▸ TASK DETAILS
Wherever a line of the data contains "Edit", copy that line.
BEGIN DATA PROVIDED
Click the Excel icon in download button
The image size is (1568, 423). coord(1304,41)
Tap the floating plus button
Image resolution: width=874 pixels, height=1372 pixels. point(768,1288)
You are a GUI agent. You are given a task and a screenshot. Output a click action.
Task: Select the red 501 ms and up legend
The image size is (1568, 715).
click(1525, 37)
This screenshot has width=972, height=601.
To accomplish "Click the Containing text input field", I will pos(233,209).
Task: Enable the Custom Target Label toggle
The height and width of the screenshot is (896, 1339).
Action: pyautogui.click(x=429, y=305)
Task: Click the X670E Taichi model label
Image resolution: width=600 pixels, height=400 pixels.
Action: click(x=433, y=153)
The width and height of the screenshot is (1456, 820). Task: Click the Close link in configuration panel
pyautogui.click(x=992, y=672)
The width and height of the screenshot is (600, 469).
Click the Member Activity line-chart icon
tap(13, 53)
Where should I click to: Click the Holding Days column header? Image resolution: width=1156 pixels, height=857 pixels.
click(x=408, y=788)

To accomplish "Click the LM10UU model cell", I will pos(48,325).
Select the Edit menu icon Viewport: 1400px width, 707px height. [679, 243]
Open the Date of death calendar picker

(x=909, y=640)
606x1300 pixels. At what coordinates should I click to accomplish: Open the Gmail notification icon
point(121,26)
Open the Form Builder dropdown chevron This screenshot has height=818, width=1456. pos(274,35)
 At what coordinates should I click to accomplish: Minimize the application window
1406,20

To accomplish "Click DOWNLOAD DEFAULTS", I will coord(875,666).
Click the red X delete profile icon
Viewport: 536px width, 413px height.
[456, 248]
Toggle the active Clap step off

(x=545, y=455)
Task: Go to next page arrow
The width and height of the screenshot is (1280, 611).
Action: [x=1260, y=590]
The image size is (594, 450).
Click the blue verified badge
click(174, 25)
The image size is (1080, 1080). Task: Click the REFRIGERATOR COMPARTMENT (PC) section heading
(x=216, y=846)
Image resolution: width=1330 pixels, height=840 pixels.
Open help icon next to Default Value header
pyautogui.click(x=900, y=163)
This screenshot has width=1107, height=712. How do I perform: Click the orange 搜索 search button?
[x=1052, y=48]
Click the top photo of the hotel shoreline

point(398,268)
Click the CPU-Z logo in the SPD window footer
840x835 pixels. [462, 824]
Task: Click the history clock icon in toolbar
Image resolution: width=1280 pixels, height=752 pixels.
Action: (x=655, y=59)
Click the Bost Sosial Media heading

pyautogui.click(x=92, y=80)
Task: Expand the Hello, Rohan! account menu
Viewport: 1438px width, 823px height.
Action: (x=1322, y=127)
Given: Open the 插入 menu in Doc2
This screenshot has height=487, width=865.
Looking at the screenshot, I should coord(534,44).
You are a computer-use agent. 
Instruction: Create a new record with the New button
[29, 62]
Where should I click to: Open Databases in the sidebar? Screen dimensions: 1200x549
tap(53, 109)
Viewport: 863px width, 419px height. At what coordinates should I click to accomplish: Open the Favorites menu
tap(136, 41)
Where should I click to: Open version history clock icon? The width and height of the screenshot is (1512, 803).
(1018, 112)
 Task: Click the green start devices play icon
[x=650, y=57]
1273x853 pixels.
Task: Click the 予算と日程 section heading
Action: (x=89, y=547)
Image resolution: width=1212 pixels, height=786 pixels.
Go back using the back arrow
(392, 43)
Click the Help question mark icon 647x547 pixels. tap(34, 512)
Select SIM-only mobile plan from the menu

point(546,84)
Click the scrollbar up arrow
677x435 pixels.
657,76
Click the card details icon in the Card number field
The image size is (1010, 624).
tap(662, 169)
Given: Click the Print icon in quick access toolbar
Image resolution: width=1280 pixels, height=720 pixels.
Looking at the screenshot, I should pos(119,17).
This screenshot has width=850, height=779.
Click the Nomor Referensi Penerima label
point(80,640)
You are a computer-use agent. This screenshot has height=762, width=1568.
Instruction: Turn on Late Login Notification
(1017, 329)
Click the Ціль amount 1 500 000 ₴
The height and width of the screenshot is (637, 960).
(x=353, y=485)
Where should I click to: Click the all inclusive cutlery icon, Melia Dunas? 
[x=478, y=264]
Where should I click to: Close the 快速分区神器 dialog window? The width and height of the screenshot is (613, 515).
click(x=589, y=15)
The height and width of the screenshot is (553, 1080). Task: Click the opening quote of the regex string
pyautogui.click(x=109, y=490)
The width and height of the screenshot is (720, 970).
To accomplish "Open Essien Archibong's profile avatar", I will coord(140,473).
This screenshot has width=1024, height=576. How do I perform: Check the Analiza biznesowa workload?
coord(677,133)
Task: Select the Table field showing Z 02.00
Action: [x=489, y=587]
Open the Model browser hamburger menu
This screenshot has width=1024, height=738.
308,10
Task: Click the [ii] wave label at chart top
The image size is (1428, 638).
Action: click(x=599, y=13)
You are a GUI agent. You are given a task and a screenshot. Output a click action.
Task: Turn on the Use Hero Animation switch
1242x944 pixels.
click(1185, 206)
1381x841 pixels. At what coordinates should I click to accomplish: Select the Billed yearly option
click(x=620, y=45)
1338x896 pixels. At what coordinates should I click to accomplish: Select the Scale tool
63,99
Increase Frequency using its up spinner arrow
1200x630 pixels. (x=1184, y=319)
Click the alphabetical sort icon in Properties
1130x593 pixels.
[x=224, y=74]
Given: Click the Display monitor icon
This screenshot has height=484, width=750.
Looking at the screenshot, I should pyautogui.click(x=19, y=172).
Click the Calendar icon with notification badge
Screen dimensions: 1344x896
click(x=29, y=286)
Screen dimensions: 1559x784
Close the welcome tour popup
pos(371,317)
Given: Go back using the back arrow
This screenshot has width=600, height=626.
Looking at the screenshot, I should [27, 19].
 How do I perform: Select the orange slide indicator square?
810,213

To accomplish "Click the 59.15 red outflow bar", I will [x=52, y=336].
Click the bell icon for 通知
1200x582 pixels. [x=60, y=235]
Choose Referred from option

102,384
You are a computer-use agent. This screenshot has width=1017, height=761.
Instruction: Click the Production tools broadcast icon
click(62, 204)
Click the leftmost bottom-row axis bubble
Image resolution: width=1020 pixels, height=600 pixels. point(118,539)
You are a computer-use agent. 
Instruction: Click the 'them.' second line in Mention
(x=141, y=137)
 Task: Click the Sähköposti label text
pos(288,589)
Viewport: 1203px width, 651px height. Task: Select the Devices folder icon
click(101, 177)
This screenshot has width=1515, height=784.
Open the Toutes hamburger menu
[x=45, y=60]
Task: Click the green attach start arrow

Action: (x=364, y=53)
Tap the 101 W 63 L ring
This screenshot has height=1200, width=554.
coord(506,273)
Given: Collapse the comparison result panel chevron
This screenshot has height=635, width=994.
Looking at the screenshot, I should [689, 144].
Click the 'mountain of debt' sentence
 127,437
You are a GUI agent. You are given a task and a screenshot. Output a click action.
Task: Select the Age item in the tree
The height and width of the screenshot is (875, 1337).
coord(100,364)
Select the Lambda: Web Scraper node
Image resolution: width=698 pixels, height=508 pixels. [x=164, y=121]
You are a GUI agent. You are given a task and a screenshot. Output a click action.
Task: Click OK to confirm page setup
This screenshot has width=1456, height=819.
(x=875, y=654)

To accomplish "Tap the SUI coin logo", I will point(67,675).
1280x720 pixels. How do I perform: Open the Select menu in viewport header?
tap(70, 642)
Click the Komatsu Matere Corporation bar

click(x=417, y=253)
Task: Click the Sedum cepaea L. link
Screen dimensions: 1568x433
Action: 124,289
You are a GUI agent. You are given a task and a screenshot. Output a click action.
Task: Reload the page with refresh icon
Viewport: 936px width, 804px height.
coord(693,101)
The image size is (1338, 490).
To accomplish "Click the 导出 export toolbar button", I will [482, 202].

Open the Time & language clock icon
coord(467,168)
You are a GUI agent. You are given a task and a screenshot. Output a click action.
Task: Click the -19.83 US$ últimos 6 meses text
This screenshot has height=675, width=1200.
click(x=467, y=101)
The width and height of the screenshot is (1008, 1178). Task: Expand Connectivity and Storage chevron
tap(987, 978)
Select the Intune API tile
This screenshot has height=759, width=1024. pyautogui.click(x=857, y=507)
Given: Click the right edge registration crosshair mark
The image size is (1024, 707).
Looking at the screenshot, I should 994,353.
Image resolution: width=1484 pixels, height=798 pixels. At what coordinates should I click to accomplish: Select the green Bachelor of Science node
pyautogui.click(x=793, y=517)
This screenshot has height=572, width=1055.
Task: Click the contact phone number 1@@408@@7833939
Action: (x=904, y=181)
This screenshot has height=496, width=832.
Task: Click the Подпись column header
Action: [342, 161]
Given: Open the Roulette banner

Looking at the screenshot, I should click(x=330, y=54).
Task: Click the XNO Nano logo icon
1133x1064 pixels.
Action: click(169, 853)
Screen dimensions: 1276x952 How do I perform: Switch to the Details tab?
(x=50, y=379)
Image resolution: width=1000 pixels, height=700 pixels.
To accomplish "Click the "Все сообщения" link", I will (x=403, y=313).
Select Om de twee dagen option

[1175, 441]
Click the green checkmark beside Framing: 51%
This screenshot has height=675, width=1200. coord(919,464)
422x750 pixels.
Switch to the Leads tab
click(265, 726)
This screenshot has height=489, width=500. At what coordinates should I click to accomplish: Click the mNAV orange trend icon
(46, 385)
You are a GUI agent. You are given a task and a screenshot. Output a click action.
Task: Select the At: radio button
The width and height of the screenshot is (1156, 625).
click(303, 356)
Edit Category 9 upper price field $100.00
END DATA PROVIDED
▸ EXERCISE RESULT
Select the Edit menu icon Viewport: 1400px width, 707px height. [679, 243]
Edit Category 9 upper price field $100.00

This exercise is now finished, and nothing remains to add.